築110年以上の京町家、“暗さ”を克服した工夫 建築家の夫がリノベを選択→広々空間を実現

ORICON NEWS
築110年以上の京町家、“暗さ”を克服した工夫 建築家の夫がリノベを選択→広々空間を実現

27日放送『住人十色』=縦に長い約21帖ものLDK(C)MBS


俳優の駿河太郎、三船美佳がMCを務める、MBSテレビ『住人十色~家の数だけある 家族のカタチ~』(後5:00※関西ローカル)のあす27日放送回では、「新築よりリノベがお得?公園につながる明治生まれの京町家」が登場する。

舞台は京都市伏見区。住人(アルジ)は、建築家の夫と歯科医師の妻、そして2人の子ども。2年前に移り住んだ家は一見新築のようだが、実は明治時代に建てられた築110年以上の京町家をリノベーションしたものだという。

玄関から中へ進むと、縦に長い約21帖ものリビングダイニングキッチンがある。もともとは、いわゆる“うなぎの寝床”で、窓一つない空間だったが、現在は長いリビングの先に大きく開けた窓があり、さらに目の前に公園がある。かつては小さな扉しかなかった家の裏側は、公園と行き来しやすいよう大開口にし、家からダイレクトに公園へ遊びに行けるようにしている。

そんな大開口がある部屋の床は、土間。
中央にはやわらかく吸水性・耐火性が高い大谷石を敷いている。大開口からは公園が一望でき、窓際では夫が仕事をしたり、将来的には子どもが宿題をすることもできる場所になっている。こんな公園と家の中をつなぐ贅沢な土間が実現したのは、新築ではなく、リノベーションだからこそだという。
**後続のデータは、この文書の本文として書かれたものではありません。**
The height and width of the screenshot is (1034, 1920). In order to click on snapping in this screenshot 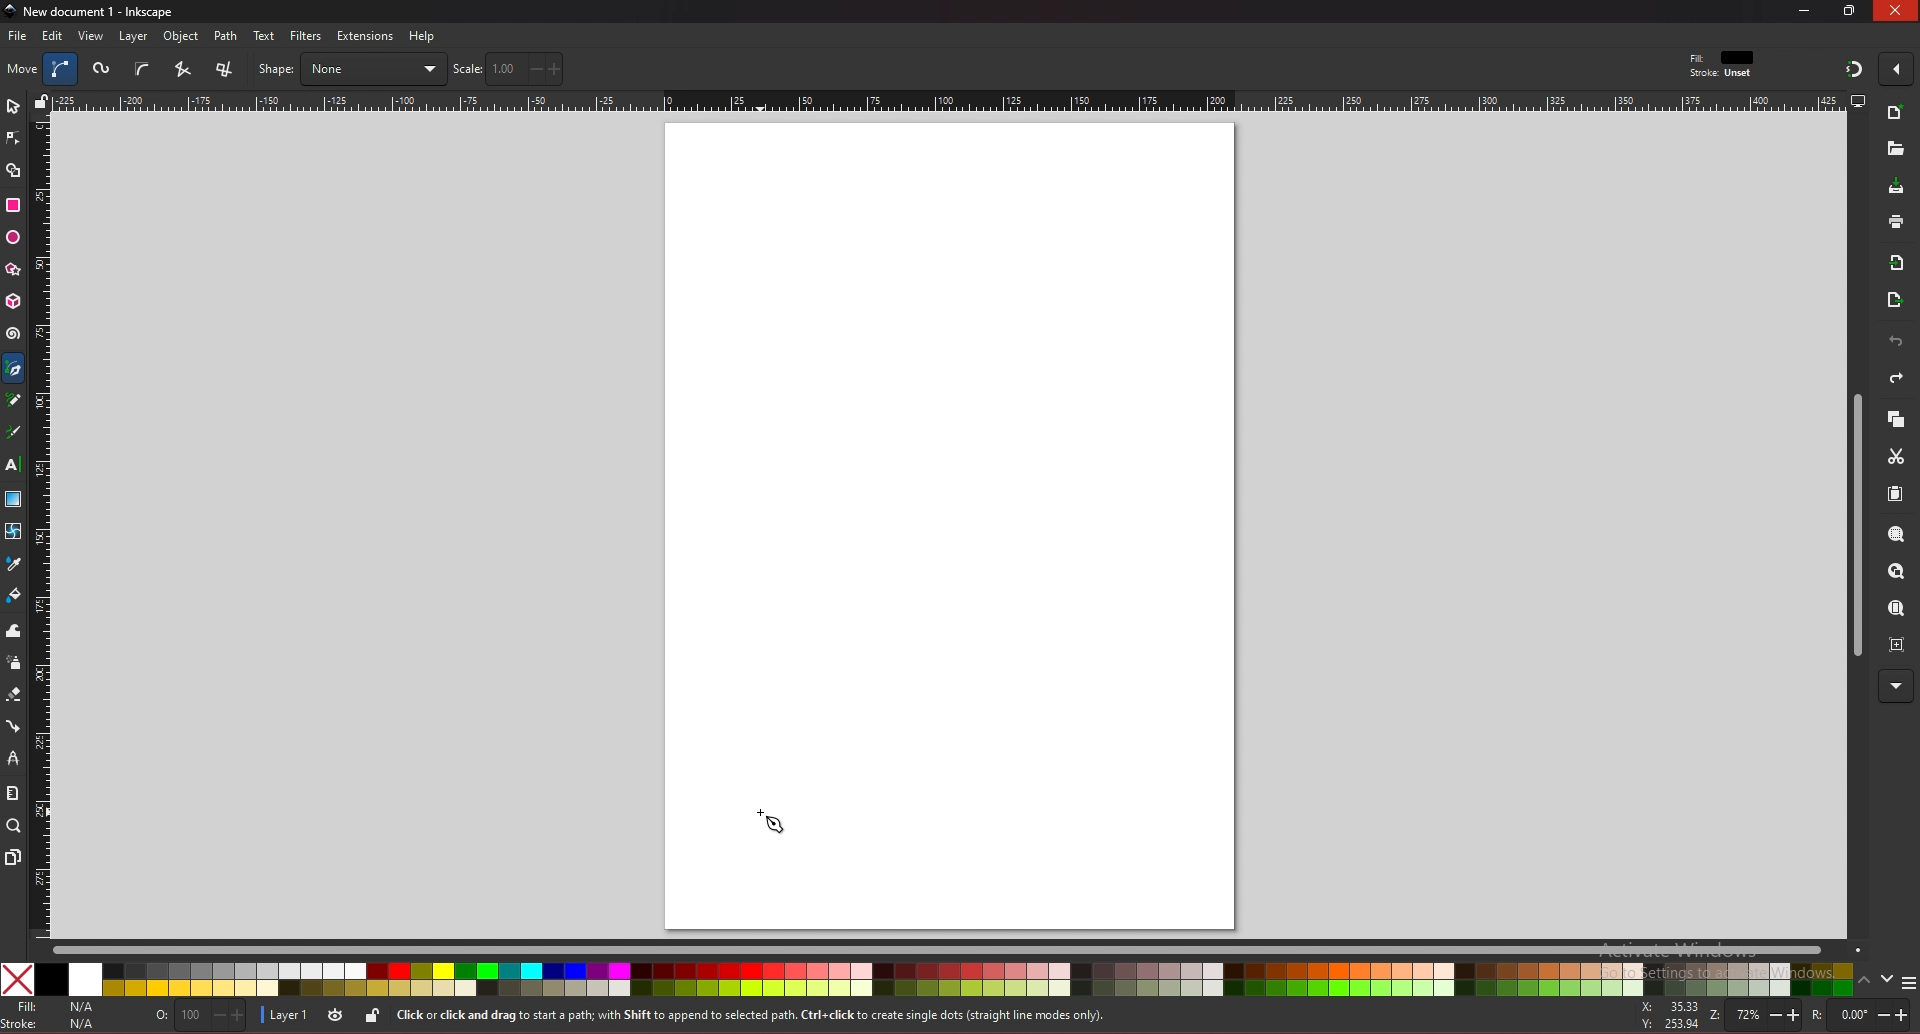, I will do `click(1854, 68)`.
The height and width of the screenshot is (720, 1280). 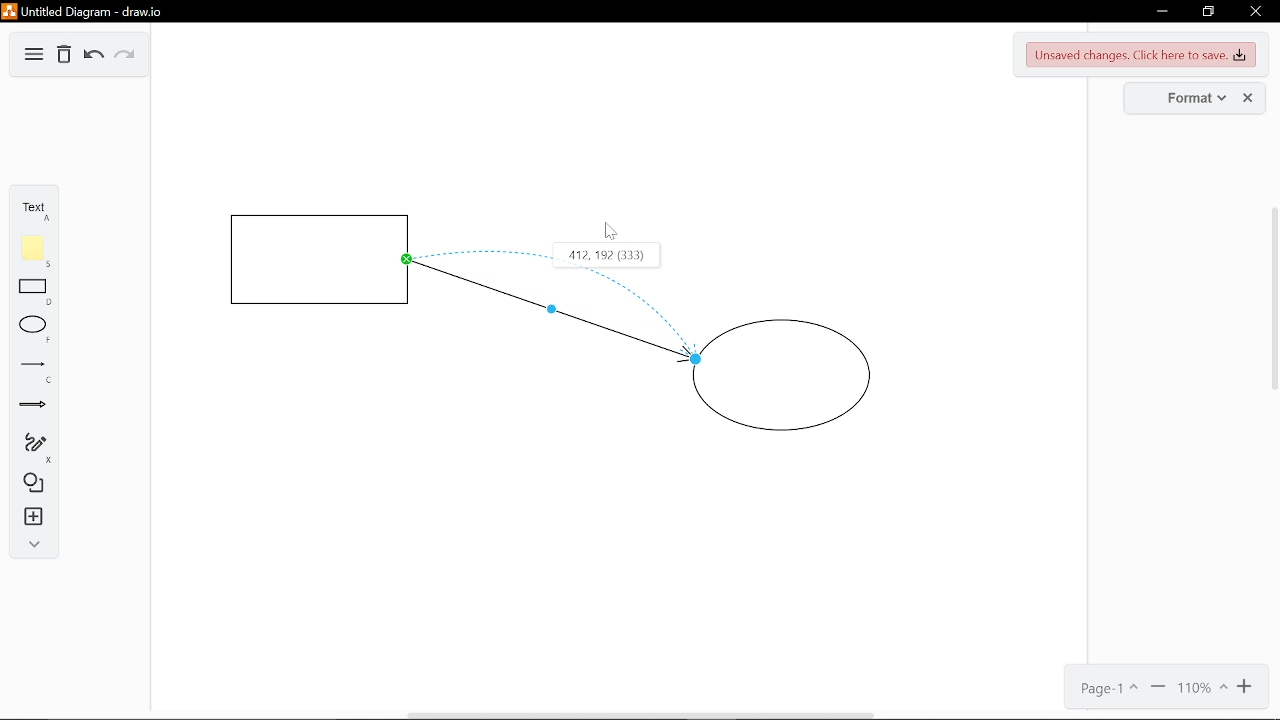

共働きで忙しい夫妻が妻の実家がある伏見近くで家を探していたところ、偶然見つけたのが築110年以上、家の裏手が公園に面した珍しい物件。妻は、すぐに子どもを連れて遊びに行けると即決したものの、町家特有の暗さには不安があった。一方、建築家である夫は、新築ではなくリノベーションを選択。必要な柱だけを残し、スケルトンにしてからほとんどの部分をフルリノベーションした。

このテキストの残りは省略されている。